(Saved entries)
--- Begin ---

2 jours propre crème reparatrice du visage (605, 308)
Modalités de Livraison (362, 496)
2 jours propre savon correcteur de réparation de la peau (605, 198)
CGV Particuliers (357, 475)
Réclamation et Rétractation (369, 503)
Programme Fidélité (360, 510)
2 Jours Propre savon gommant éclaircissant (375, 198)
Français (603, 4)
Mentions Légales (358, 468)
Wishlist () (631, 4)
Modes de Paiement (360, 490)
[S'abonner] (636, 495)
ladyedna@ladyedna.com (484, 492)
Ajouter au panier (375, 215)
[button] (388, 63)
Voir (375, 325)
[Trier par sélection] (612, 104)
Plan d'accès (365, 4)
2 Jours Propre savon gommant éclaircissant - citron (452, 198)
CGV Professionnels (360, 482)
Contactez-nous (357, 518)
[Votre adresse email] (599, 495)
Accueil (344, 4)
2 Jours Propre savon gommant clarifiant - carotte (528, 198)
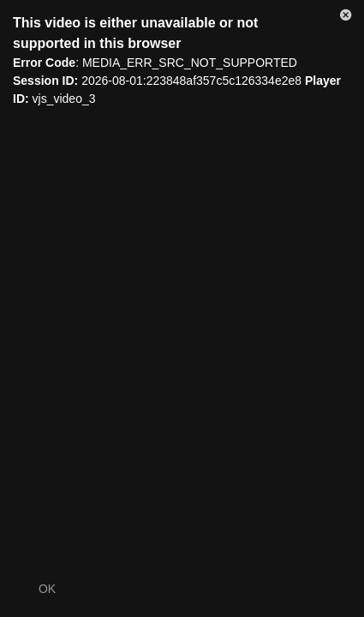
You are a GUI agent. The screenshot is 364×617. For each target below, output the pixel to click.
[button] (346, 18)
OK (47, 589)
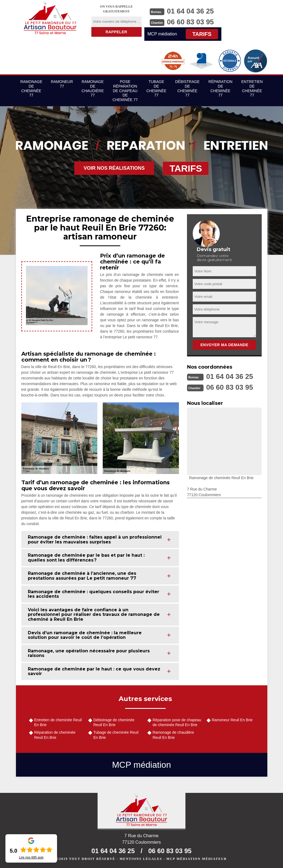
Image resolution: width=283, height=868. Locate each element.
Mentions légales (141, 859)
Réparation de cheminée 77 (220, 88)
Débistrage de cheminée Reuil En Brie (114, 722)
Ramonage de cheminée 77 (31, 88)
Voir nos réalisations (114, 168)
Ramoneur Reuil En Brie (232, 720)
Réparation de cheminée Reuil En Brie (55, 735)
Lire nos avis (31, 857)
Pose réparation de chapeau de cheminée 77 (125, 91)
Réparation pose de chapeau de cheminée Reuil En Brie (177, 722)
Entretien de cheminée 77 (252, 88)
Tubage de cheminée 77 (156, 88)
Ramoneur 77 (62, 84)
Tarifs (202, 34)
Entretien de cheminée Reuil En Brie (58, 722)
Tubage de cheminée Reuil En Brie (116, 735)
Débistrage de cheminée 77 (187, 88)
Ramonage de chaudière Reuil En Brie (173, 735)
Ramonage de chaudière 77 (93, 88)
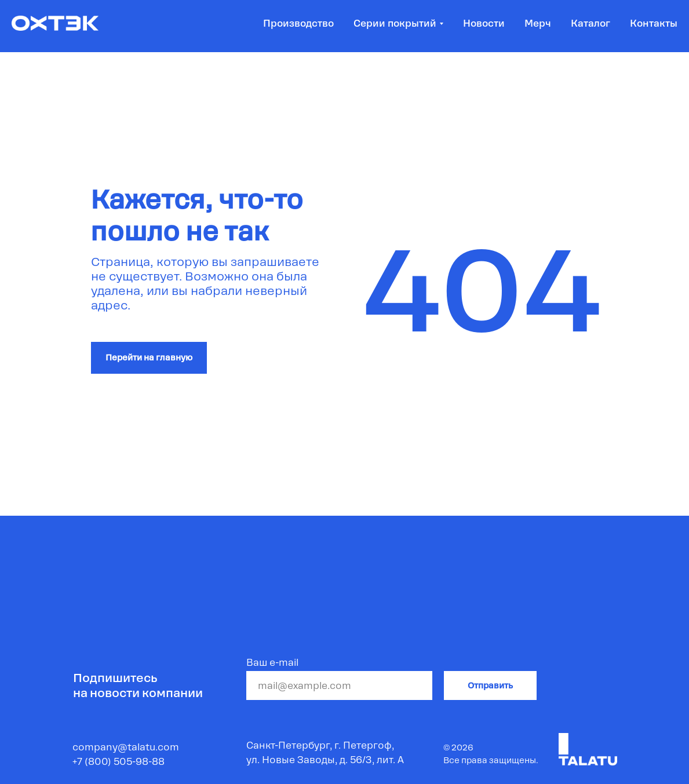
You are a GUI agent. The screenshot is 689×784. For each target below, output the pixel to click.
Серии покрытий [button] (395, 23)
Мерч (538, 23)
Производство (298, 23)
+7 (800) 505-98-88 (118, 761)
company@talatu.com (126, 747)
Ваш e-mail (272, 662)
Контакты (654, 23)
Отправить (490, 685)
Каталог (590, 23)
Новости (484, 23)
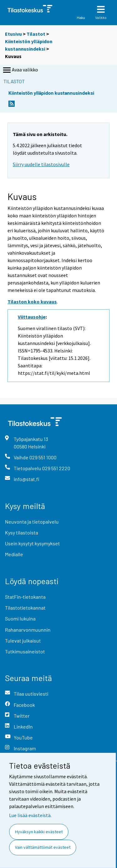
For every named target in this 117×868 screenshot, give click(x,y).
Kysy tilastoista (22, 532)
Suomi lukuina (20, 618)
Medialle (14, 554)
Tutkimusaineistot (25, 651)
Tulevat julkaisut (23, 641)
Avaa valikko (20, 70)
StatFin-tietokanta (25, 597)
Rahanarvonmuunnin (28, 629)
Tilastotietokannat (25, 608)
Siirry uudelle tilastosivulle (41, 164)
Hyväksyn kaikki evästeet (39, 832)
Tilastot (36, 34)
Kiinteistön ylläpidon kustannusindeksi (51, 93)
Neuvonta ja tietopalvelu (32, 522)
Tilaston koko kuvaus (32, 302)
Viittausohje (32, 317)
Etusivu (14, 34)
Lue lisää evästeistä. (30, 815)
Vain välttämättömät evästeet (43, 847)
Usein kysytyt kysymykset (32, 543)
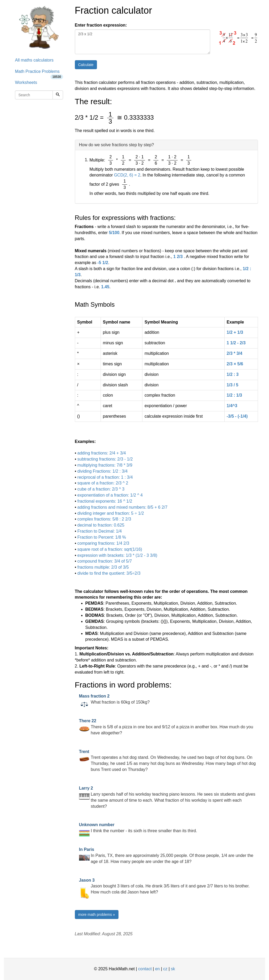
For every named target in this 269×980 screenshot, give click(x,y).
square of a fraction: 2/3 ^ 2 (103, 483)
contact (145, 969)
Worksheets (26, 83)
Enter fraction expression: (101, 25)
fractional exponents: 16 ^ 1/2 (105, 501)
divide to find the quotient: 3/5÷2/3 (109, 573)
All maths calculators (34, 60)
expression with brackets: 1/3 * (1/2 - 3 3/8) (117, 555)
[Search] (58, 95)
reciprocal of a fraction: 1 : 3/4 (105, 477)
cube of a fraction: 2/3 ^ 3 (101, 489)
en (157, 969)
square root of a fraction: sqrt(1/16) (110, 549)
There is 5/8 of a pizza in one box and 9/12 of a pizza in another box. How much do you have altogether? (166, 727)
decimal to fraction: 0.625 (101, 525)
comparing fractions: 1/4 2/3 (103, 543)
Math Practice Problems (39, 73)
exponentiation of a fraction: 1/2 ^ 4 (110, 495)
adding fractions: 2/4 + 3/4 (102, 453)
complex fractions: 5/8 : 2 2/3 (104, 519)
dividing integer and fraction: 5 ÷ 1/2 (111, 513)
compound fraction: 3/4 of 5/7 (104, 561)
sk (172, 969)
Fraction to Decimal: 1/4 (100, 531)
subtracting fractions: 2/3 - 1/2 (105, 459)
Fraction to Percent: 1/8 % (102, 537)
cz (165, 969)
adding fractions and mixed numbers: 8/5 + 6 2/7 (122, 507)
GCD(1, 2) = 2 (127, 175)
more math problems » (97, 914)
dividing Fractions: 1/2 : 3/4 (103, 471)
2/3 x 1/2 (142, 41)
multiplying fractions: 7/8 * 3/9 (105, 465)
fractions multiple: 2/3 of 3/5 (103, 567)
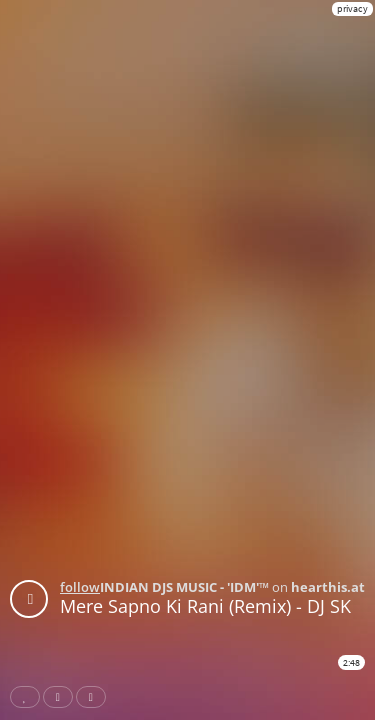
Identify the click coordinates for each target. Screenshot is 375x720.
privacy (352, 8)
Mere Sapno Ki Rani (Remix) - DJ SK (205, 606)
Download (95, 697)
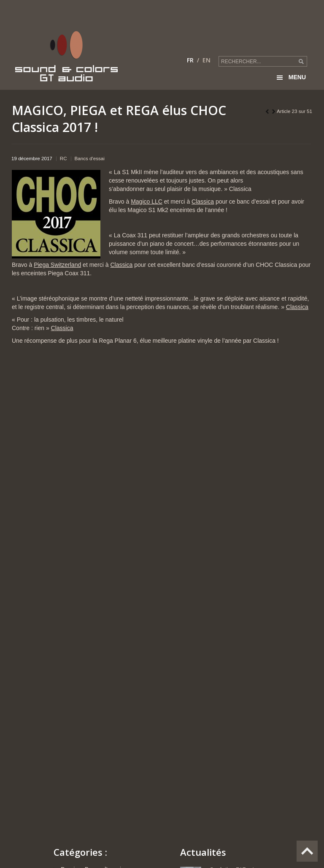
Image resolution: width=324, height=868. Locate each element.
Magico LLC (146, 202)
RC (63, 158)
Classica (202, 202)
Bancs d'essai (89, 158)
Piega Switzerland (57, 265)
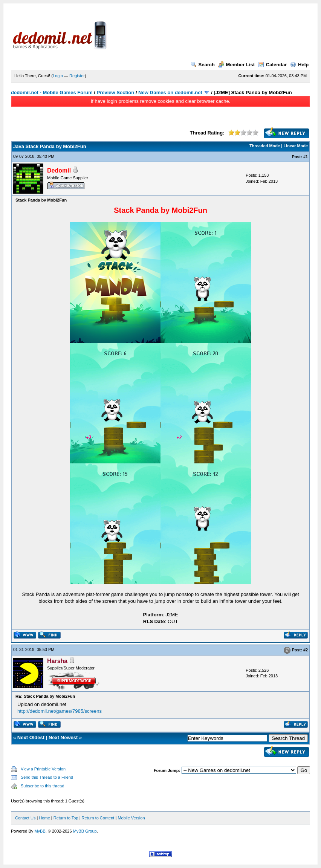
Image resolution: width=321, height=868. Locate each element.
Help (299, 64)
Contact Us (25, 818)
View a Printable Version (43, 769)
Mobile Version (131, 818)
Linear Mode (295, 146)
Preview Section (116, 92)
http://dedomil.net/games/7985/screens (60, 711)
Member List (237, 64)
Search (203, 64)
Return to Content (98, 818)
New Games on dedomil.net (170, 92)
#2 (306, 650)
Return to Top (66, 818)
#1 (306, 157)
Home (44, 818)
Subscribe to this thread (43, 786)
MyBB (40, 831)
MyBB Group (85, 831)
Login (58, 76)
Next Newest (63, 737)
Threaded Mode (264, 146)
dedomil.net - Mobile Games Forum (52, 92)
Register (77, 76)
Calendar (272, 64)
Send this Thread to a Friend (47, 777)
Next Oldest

--- End ---

DIRECTION: Could you write out again every entry from the line containing "Accueil (344, 4)" down to the line containing "company@talatu.com (126, 747)", both included and with the requests left as they are, but with each coordinate in the answers scaled by 2.2 and rounded to a whole number, halves going up? Leave the pictures out.

RESPONSE:
Accueil (757, 9)
2 Jours Propre savon gommant clarifiant - carotte (1162, 436)
You are a GUI agent. The screenshot is 364×617. For each target below, output the pixel to click.
[button] (761, 40)
OK (103, 1296)
Image resolution: width=283, height=868. Locate each element.
Mentions légales (310, 1890)
Réparation de cheminée 77 (484, 194)
Débistrage de cheminée Reuil En Brie (251, 1588)
Ramonage de cheminée 77 (68, 194)
Voir nos réalisations (251, 370)
Ramoneur Reuil En Brie (510, 1584)
Réparation de cheminée Reuil En Brie (121, 1617)
Lire nos avis (68, 1885)
Pose réparation de chapeau de cheminée 77 (275, 200)
Réparation pose de chapeau de cheminée Reuil En Brie (389, 1588)
Entretien de cheminée 77 (554, 194)
Tubage de cheminée 77 (343, 194)
Ramoneur 77 (136, 185)
Tarifs (444, 75)
Entretien de cheminée Reuil En Brie (128, 1588)
Tubage de cheminée Reuil En Brie (255, 1617)
Débistrage de cheminée 77 (411, 194)
Ramonage de chaudière Reuil En Brie (381, 1617)
Ramonage de chaudière 77 (205, 194)
You are a GUI agent. The screenshot is 689×784. For each target below, output the pixel to click.
Серии покрытий [button] (869, 51)
Мерч (1184, 51)
Производство (656, 51)
+7 (800) 505-98-88 (260, 1674)
company@talatu.com (277, 1643)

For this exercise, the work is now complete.